Curtain comes down on weeklong jazz festival

The curtain is set to come down this weekend on what has been described as a delightful week at the Honey Jazz Barbados Festival.

One would never have guessed that this season was hit by a significant drop in sponsorship, given the quality of the performances at the various events.

“You don’t quit when it gets hard, especially when you have a passion for something,” Honey Jazz founder Ebonni Rowe told Barbados TODAY.

After the big launch on January 17, jazz lovers got their first treat at the James De Lovell Show held at the Waterfront Café.

Last evening the Canadian High Commission also hosted a private reception before patrons headed over to the Old Jamm Inn, St Lawrence Gap where they rocked the night away.

“We performed with the [musical band] NJ30+ at the Old Jamm Inn and it was packed and lots of fun. It was great to be in the Gap and to have so many visitors on the island who can check out our awesome local talent,” Rowe said, delighted with the response.

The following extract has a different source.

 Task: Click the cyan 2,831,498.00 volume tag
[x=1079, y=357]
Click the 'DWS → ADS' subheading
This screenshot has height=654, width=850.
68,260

There are three remaining events set for this weekend.

Local song bird Leigh Phillips will headline Sugar Cane Jazz at Clifton Hall tonight ahead of tomorrow’s Gala which Rowe said would promises to be a night to remember.

“It’s a three-part event starting with a red carpet mix and mingle on the terrace of Frank Collymore Hall featuring the band Focus, then the concert featuring ten artistes, including Canadian special guest Shakura S’aida followed by an after-party with the NJ30+ band.

The festival climaxes on Sunday with Soulful Flow Yoga at Surfer’s Bay.

Aside from the performances, there is a fundraiser for the Honey Jam Development programme which supports budding young artistes and gives young students of music the opportunity to attend the gala.

This year the Barbados Tourism Product Authority (BTPA) came on board as a festival sponsor.

BTPA Chief Executive Officer Kerry Hall said the authority was actively seeking to forge strategic partnerships to give visitors an “authentic immersive experience”.

“We know our visitors are looking for things to do, they are looking for unique experiences, they are looking for high quality experience and we believe that events such as Honey Jazz . . . [are] what we deem to be high quality productions,” said Hall.

“[We] forge strategic partnerships with you to help you to take your events to the next level, but also to ensure that our visitors have on island experiences of note, high quality experiences, that they will go back [home and] tell their friends and family and the rest of the world about,” Hall added.